Leia, abaixo, o Acórdão que, pela relevância, vai publicado integralmente na zona de postagem.
(*) Art. 217-A - Ter conjunção carnal ou praticar outro ato libidinoso com menor de 14(catorze) anos:
Pena - Reclusão, de 8 a 15 anos,
ACÓRDÃO
Nº 70046185104
2011/CRIME
APELAÇÃO CRIME. CRIMES CONTRA A LIBERDADE SEXUAL. ESTUPRO
DE VULNERÁVEL. relação de namoro entre vítima e réu. RELATIVIZAÇÃO DO CONCEITO
DE VULNERABILIDADE. Rejeição da denúncia. Ausência de justa causa para a ação
penal.
A vulnerabilidade da vítima – tal como disposta no art. 217-A do Código
Penal – não pode ser entendida de forma absoluta simplesmente pelo critério
etário – o que configuraria hipótese de responsabilidade objetiva –, devendo
ser mensurada em cada caso trazido à apreciação do Poder Judiciário, à vista de
suas particularidades. Afigura-se factível, assim, sua relativização nos
episódios envolvendo adolescentes.
No caso em tela, dos elementos colhidos durante a fase inquisitória,
principalmente do depoimento da vítima, extrai-se que esta (adolescente com 13
anos de idade) e o réu mantiveram relacionamento amoroso por determinado
período, no qual ocorreram relações sexuais voluntárias e consentidas.
Frente a tal realidade, impõe-se a confirmação da decisão que rejeitou a
denúncia por ausência de justa causa para a ação penal.

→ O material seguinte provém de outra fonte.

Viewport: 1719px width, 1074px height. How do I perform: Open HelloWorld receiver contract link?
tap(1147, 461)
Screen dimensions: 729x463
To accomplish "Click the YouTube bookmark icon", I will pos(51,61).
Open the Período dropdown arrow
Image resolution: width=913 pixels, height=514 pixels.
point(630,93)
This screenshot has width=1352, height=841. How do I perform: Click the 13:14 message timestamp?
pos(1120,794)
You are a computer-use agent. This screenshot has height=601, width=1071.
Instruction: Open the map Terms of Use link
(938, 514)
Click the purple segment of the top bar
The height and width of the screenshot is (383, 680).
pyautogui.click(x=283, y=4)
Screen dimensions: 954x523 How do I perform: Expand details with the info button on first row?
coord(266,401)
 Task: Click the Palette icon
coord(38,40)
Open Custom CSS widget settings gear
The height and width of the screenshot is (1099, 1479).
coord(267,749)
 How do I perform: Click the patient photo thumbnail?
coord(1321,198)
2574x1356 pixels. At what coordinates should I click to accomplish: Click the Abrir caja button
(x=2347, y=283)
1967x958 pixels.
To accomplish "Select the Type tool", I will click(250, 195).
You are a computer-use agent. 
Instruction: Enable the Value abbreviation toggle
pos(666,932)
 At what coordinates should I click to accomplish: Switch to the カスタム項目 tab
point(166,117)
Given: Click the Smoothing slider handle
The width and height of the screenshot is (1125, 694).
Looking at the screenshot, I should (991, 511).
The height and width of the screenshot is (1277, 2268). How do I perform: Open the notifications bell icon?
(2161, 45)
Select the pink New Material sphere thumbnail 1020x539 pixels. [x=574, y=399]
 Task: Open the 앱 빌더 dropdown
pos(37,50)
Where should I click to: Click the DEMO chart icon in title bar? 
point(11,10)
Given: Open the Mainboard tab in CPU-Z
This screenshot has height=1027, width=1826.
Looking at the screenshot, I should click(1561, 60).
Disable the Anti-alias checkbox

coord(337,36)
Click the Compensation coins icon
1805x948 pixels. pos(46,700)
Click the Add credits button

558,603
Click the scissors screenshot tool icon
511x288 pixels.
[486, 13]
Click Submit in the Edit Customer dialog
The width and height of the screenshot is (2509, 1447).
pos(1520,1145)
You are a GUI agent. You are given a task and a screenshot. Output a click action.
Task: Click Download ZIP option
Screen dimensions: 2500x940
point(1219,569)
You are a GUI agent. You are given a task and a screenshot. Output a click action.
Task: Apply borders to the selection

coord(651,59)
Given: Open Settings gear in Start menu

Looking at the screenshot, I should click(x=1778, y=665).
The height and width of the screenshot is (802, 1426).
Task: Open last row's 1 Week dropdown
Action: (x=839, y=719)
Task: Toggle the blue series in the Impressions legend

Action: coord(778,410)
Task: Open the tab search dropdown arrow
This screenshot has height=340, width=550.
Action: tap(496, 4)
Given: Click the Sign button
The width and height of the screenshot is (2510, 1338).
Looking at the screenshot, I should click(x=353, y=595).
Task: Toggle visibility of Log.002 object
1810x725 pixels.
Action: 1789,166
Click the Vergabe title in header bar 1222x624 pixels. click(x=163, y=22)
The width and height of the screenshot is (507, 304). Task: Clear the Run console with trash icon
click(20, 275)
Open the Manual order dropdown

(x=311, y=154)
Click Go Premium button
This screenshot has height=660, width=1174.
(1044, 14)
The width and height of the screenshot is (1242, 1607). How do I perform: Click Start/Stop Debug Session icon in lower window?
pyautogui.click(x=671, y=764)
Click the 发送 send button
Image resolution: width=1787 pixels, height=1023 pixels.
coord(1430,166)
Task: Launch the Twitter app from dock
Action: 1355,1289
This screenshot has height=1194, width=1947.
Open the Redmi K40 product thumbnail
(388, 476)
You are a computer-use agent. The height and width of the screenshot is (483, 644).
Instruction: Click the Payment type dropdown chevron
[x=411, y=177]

APELAÇÃO DESPROVIDA, POR MAIORIA.
Apelação Crime
|
Sétima Câmara
Criminal
|
Nº 70046185104
|
Comarca de
Santo Antônio das Missões
|
M.P.
..
|
APELANTE
|
F.S.G.
..
|
APELADO
|
ACÓRDÃO
Vistos, relatados e discutidos os autos.
Acordam os Desembargadores integrantes da Sétima Câmara
Criminal do Tribunal de Justiça do Estado, por maioria, em negar provimento à
apelação, vencido o Presidente que a provia.
Custas na forma da lei.
Participaram do julgamento, além da signatária, os eminentes
Senhores Des. Sylvio Baptista Neto (Presidente) e Des. José Conrado Kurtz de
Souza.
Porto Alegre, 08 de março de 2012.
DES.ª NAELE OCHOA
PIAZZETA,
Relatora.
RELATÓRIO
Des.ª Naele Ochoa Piazzeta (RELATORA)
O MINISTÉRIO PÚBLICO ofereceu denúncia contra F.S.G.
(nascido em 14-01-1979 – fl. 11), com 32 anos de idade à época do fato, como incurso nas sanções do
art. 217-A, caput, do Código Penal,
pelo fato assim narrado na peça acusatória:
“[...]
Em datas e horários diversos, nos meses de abril e junho de 2011, na
residência pertencente ao acusado, sita na localidade do Rincão do Sarmento,
Município de Garrunchos/RS, o denunciado F. S. G., por diversas vezes, teve
conjunção carnal com F. F. S., adolescente, com apenas 13 anos de idade à época
dos fatos.
Nas oportunidades, o denunciado, com 32 anos de idade à época, após
diversos encontros libidinosos com a ofendida, e aproveitando-se da ingenuidade
da adolescente, levou-a para a residência dele, onde então passava a tirar a
roupa da vítima e a sua, e em seguida mantinha relação sexual com a ofendida.
[...]”
O magistrado
singular rejeitou a exordial acusatória por ausência de justa causa para a ação
penal (art. 395, inciso III, do Código de Processo Penal) (fl. 20-v).
O Ministério
Público interpôs recurso de apelação (fl. 22).
Em suas razões,
a acusação pleiteia o recebimento da denúncia, aduzindo que a conduta do agente
reveste-se de tipicidade e que, para a configuração do delito, é irrelevante o
consentimento da vítima (fls. 23-35).
O acusado foi
intimado pessoalmente (fl. 38) e optou por não apresentar contrarrazões
recursais.
Vieram os autos
a esta Corte, manifestando-se o ilustre Procurador de Justiça, Delmar Pacheco
da Luz, pelo provimento da apelação ministerial (fls. 41-42v).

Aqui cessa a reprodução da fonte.